*Aim of the exercise*.
Convert the lines below into a JSON list of strings, with one string per line and blank lines omitted. Leave the pictures out.

*Excerpted records*.
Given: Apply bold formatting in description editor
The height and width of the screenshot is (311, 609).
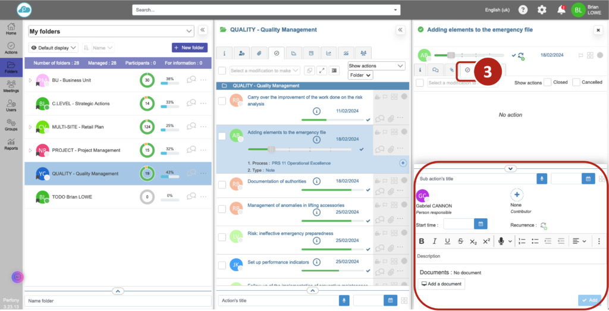Looking at the screenshot, I should (422, 241).
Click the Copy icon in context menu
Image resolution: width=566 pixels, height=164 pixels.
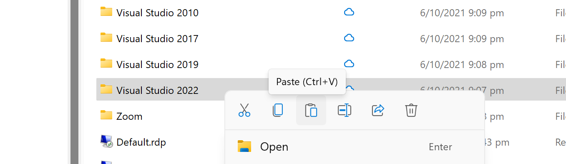point(278,110)
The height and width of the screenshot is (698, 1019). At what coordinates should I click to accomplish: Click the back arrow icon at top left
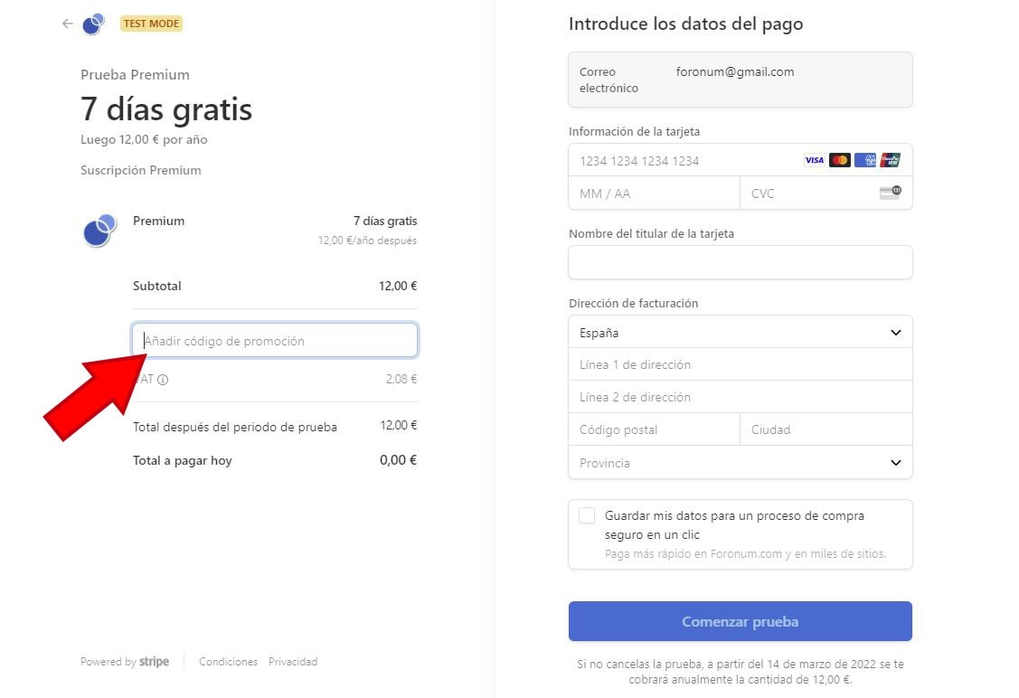(x=68, y=24)
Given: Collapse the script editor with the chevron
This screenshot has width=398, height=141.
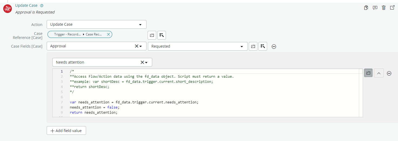Looking at the screenshot, I should [x=379, y=73].
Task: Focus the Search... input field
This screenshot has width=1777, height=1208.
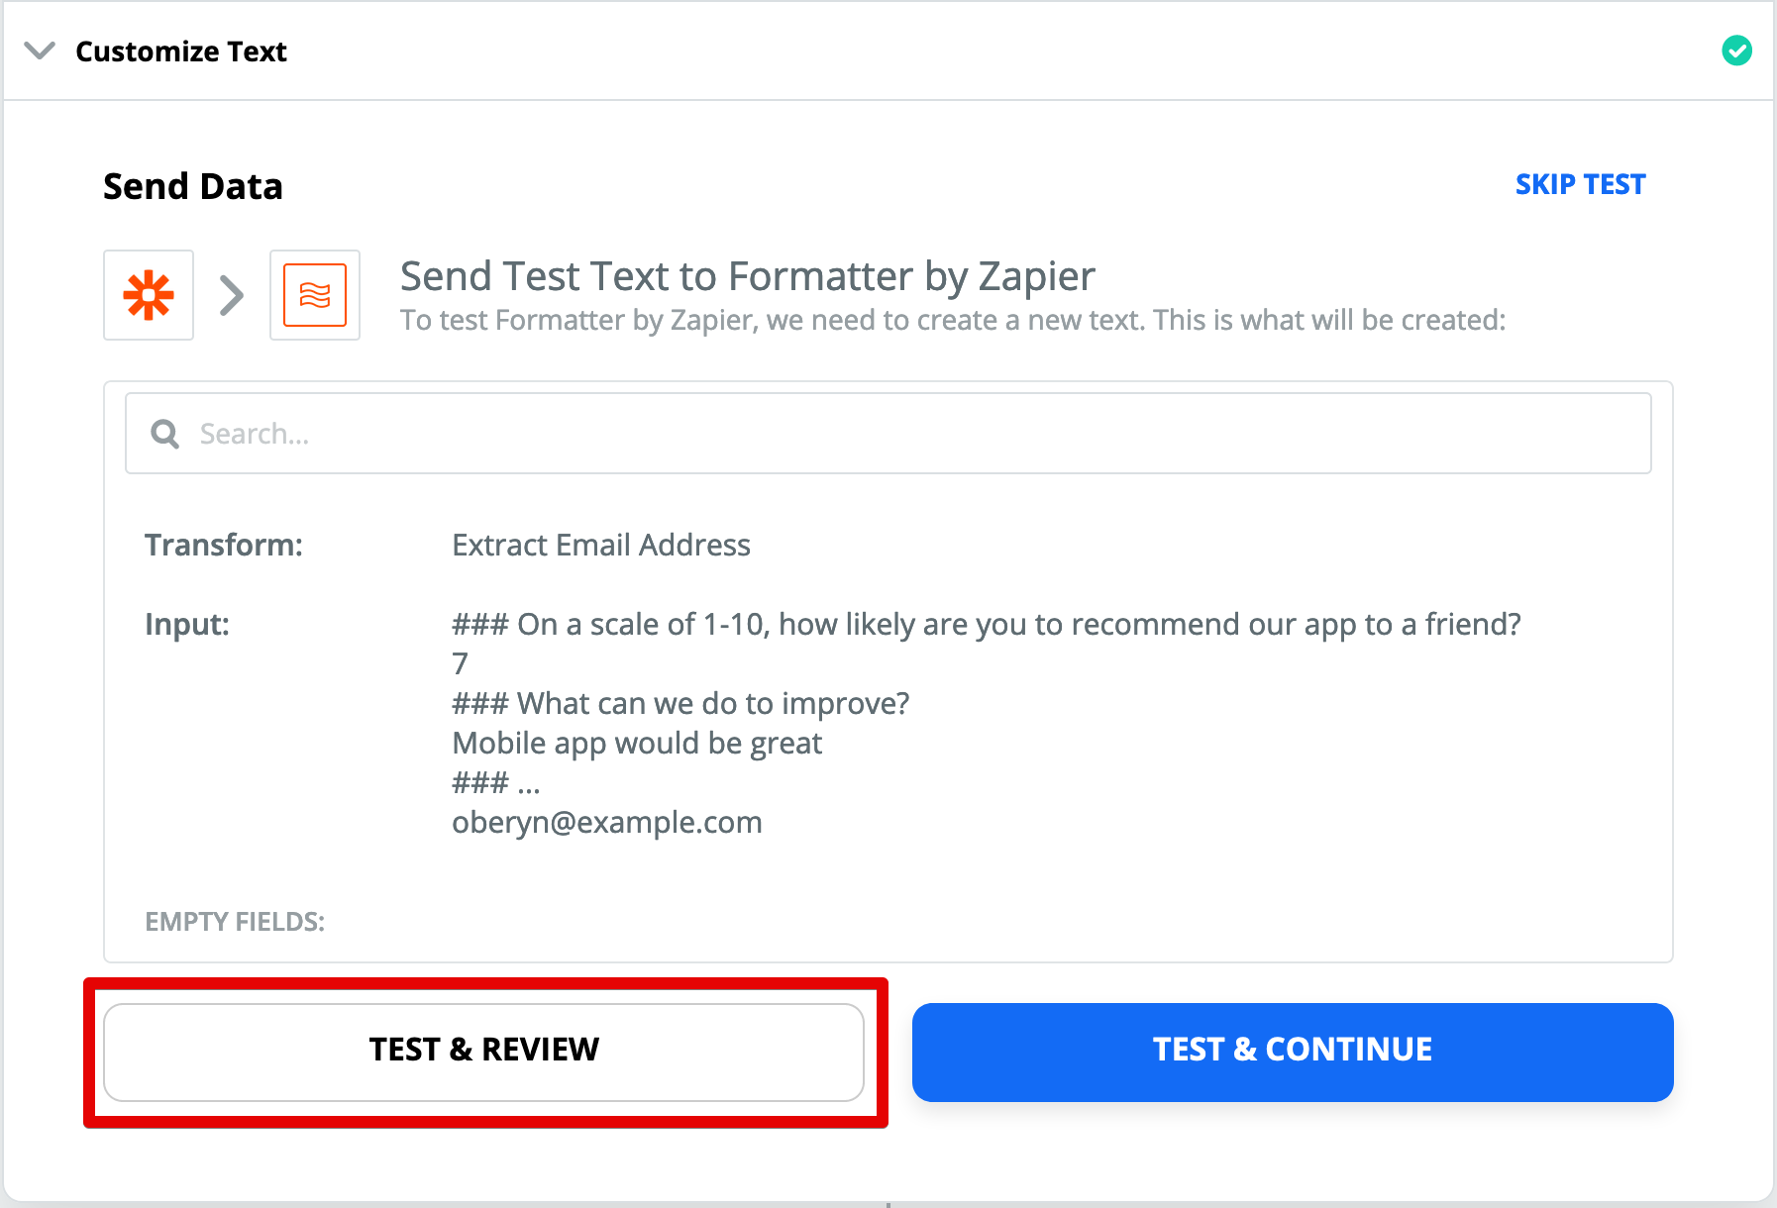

*The response*.
[
  "Given: Apply bold formatting in description editor",
  "The height and width of the screenshot is (311, 609).",
  "Looking at the screenshot, I should (422, 241).",
  "Click the Copy icon in context menu",
  "Image resolution: width=566 pixels, height=164 pixels.",
  "point(278,110)",
  "The height and width of the screenshot is (698, 1019). At what coordinates should I click to accomplish: Click the back arrow icon at top left",
  "(x=68, y=24)",
  "Given: Collapse the script editor with the chevron",
  "This screenshot has width=398, height=141.",
  "Looking at the screenshot, I should [x=379, y=73].",
  "Task: Focus the Search... input field",
  "This screenshot has width=1777, height=1208."
]